### TASK
In the records below, find the line containing "Task: Click the Nantes". Output it and every line after it to the end, unchanged, with no pictures.

### SOURCE DATA

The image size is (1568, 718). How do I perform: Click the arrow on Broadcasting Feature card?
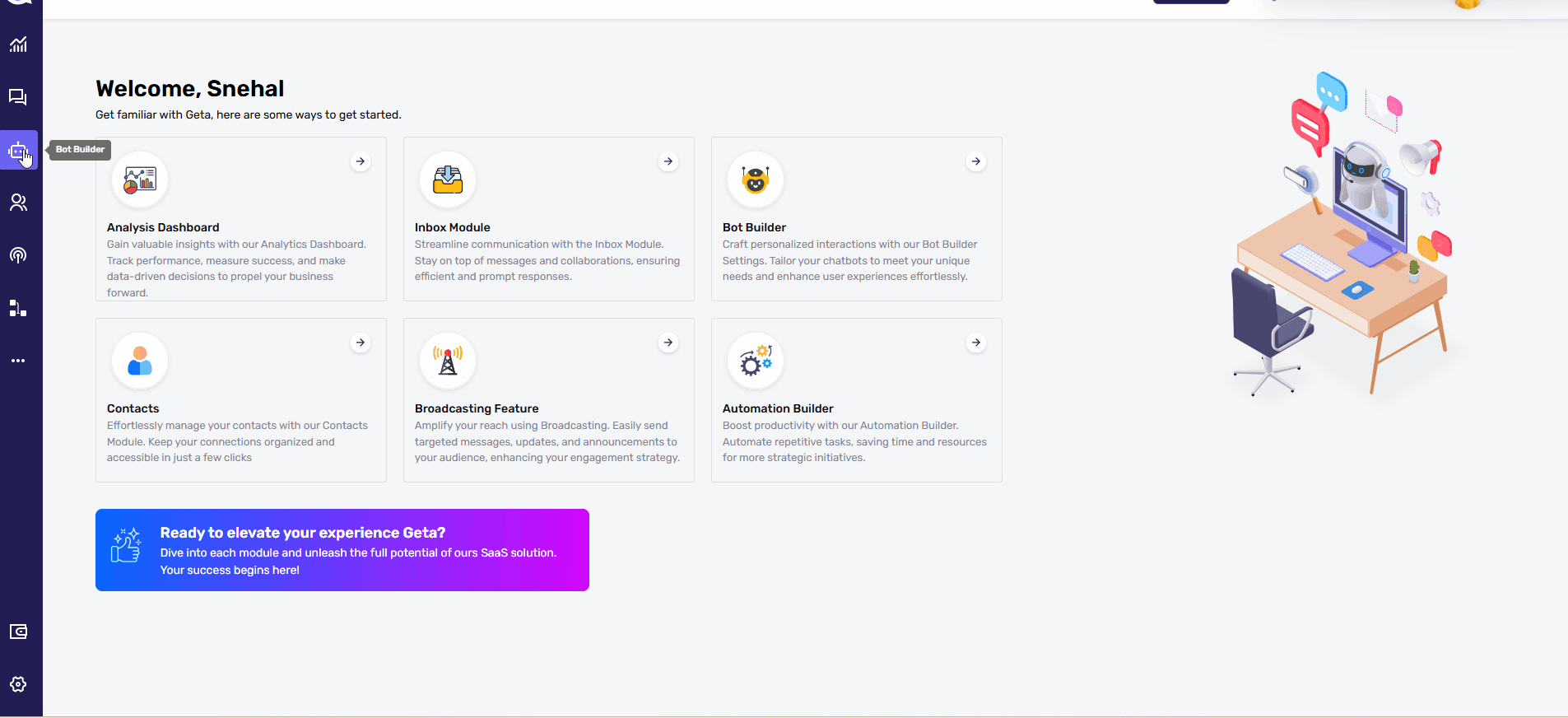pos(668,343)
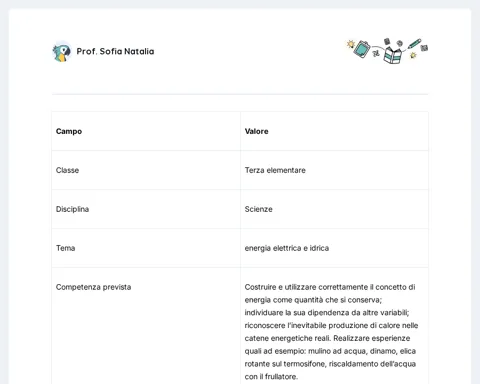
Task: Click the energia elettrica e idrica value
Action: [x=287, y=248]
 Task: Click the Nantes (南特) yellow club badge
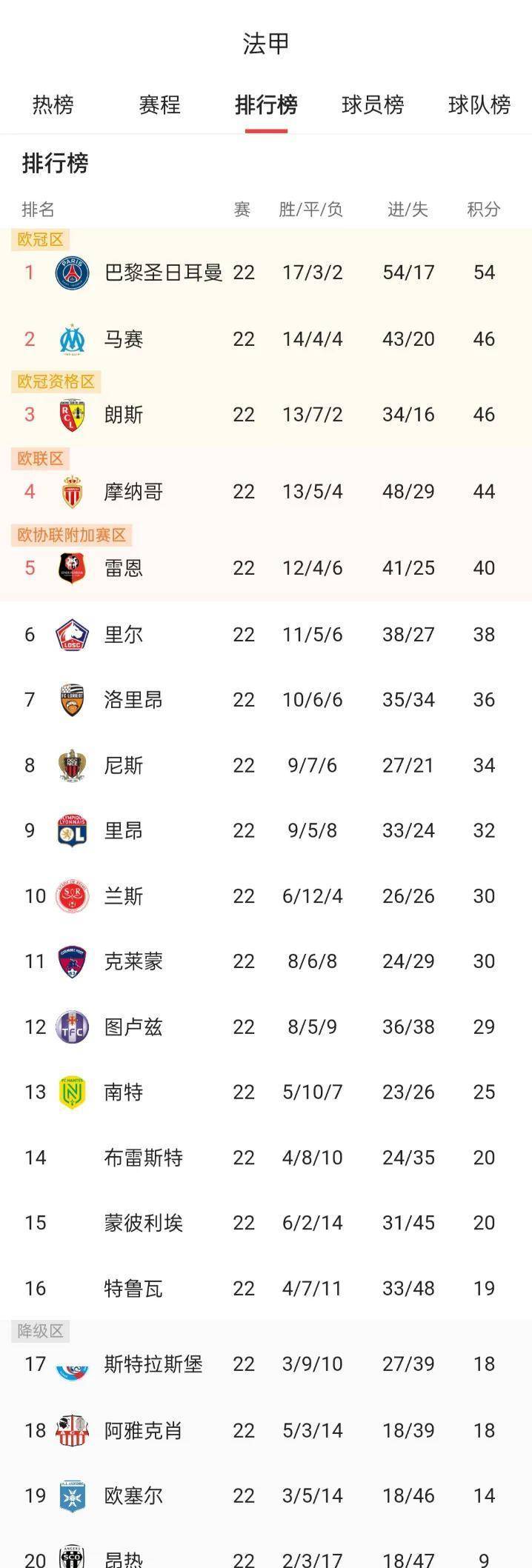[x=72, y=1091]
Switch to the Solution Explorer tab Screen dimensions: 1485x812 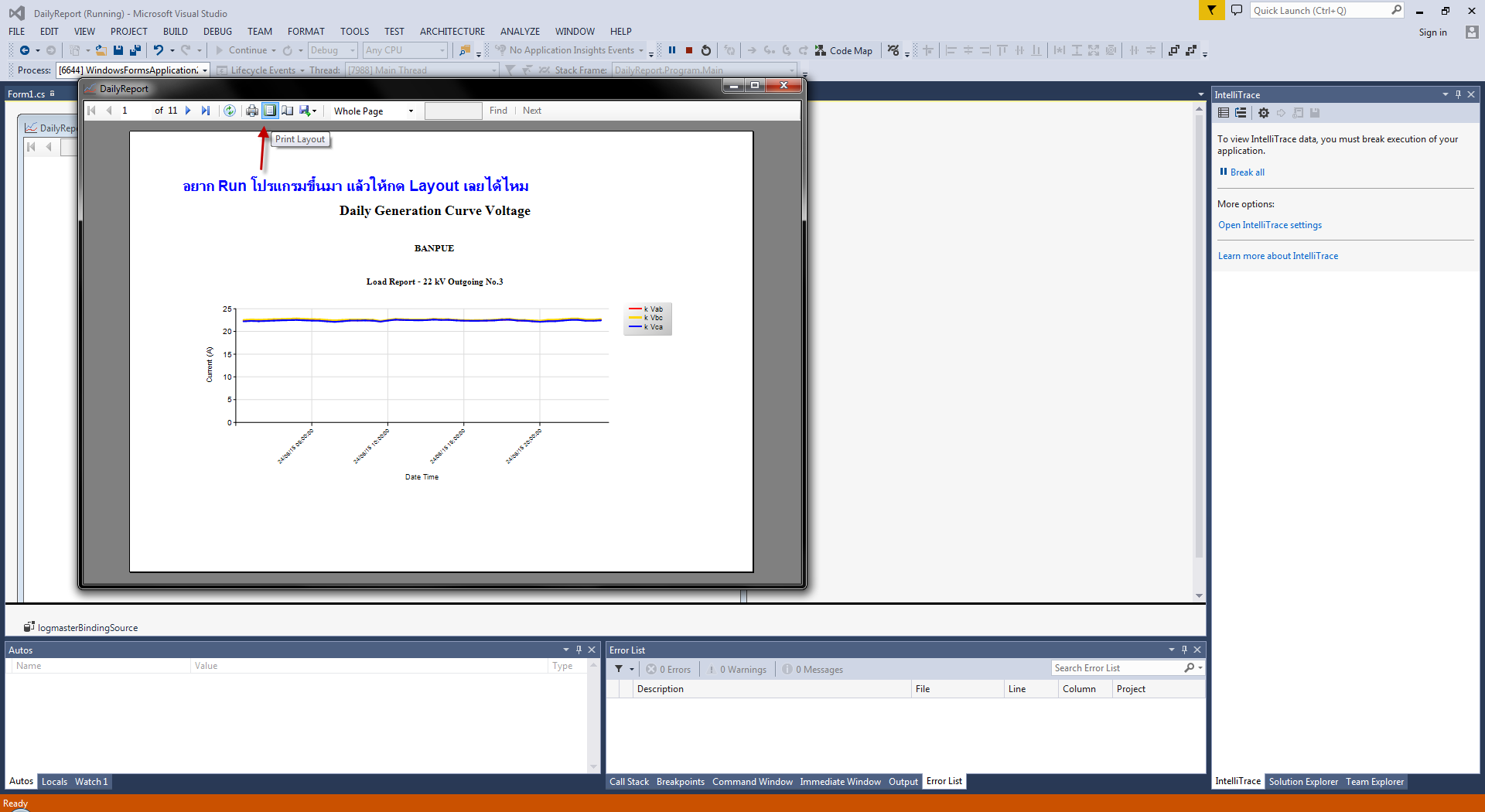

### EXPECTED ANSWER
 Task: Click the Nantes (南特) yellow club badge
[x=72, y=1091]
Switch to the Solution Explorer tab Screen dimensions: 1485x812 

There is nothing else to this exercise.